▶ **Task brief**:
Your output should be the lines from the one with "Select the filter option ending in 37)" through the end of the entries below, set down word for word and nothing else.

****

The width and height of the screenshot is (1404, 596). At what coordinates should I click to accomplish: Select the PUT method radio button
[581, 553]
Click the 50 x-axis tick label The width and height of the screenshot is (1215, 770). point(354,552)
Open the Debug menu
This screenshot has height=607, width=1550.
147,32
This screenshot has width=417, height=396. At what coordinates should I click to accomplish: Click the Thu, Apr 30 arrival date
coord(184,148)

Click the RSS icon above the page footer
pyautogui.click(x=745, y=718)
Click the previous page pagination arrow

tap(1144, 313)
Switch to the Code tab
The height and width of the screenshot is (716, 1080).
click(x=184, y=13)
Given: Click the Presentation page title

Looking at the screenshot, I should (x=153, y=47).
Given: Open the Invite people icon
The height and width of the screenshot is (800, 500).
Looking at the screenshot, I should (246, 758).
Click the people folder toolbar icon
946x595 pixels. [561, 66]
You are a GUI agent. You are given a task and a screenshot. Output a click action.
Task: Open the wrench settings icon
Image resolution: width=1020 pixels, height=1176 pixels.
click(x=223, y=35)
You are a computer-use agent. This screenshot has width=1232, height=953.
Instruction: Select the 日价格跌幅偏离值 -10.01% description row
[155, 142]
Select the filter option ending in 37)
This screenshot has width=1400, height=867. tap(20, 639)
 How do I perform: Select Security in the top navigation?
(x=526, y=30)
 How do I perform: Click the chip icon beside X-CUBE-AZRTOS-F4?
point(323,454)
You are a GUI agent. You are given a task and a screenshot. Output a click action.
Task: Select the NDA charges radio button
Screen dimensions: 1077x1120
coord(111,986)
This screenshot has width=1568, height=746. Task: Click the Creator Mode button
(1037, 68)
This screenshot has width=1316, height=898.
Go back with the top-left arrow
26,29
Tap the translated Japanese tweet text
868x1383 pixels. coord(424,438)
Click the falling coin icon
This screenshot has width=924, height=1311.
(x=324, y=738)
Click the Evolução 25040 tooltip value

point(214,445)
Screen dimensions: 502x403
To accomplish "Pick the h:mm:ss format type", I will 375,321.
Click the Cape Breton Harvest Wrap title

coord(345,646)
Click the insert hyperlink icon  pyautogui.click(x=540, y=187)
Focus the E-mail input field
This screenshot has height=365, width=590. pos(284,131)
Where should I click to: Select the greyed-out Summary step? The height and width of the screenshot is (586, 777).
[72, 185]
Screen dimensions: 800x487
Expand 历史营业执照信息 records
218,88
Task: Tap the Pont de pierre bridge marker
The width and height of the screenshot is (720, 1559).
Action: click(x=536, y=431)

****

▶ **Solved exercise**:
Select the filter option ending in 37)
This screenshot has width=1400, height=867. tap(20, 639)
 How do I perform: Select Security in the top navigation?
(x=526, y=30)
 How do I perform: Click the chip icon beside X-CUBE-AZRTOS-F4?
point(323,454)
You are a GUI agent. You are given a task and a screenshot. Output a click action.
Task: Select the NDA charges radio button
Screen dimensions: 1077x1120
coord(111,986)
This screenshot has width=1568, height=746. Task: Click the Creator Mode button
(1037, 68)
This screenshot has width=1316, height=898.
Go back with the top-left arrow
26,29
Tap the translated Japanese tweet text
868x1383 pixels. coord(424,438)
Click the falling coin icon
This screenshot has width=924, height=1311.
(x=324, y=738)
Click the Evolução 25040 tooltip value

point(214,445)
Screen dimensions: 502x403
To accomplish "Pick the h:mm:ss format type", I will 375,321.
Click the Cape Breton Harvest Wrap title

coord(345,646)
Click the insert hyperlink icon  pyautogui.click(x=540, y=187)
Focus the E-mail input field
This screenshot has height=365, width=590. pos(284,131)
Where should I click to: Select the greyed-out Summary step? The height and width of the screenshot is (586, 777).
[72, 185]
Screen dimensions: 800x487
Expand 历史营业执照信息 records
218,88
Task: Tap the Pont de pierre bridge marker
The width and height of the screenshot is (720, 1559).
Action: click(x=536, y=431)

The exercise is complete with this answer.